OP17.10: Prognostic value of prenatal diagnosis of conotruncal anomalies

Abstract

Conotruncal anomalies (CTA) are complex but surgically correctable with good outcome, 90% have duct dependent circulation at birth and all can be diagnosed by mid gestation fetal cardiac ultrasound (FCUS). Advantage of prenatal diagnosis (PD) has been univocally shown only for transposition of the great arteries (TGA), diagnosis > 72 hours being associated with significant morbidity and mortality.

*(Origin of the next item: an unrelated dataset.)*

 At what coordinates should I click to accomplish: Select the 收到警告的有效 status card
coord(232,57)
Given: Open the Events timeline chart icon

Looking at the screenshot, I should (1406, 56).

All fetuses affected by CTA diagnosed by FCUS between Jan 2005 and July 2008 were assessed by complete obstetric US. Karyotype and del 22q11.2 analysis was obtained either pre or postnatally. Confirmation was obtained after birth by US or at autopsy in case of termination of pregnancy (TOP) or intrauterine death (IUD). Besides outcome of all CTA with PD, we compared outcome of cases of isolated CTA (ICTA) with and without PD. 49 fetuses (Group 1) were diagnosed as CTA. Gestational age (GA) at diagnosis was 23.7 + 6.5 weeks (range 15–37). 11 neonates (group 2) presented de novo with CTA. In group 1 diagnoses were: Fallot's tetralogy (TF) 17 (35%) TGA 15 (31%) double outlet right ventricle (DORV) 8 (16%)Truncus arteriosus (TA) 5 (10%) Interrupted aortic arch type B (IAAB) 2 (4%), pulmonary atresia VSD (PAVSD) 2 (4%). CTA was isolated in 19 (39%) Major extra cardiac anomalies were present in 28 (57%), 7 (15%) had increased nuchal translucency and 5 (11%) IUGR. Genetic abnormalities were present in 21 (43%): 14 (28.5%) had ChrA, 5 (10%) del 22q11.2, 1 had both and 1 was a CHARGE association. Group 2: 8 (73%) had TF, 2 (18%) TGA, 1 (9%) APVSD, none had abnormal chromosomes, 1 del 22q11.2. 3 had minor skeletal (1) and renal (2) associated anomalies. PD of CTA is associated with poor outcome because of associated problems and severity of CTA compared with cases presenting after birth.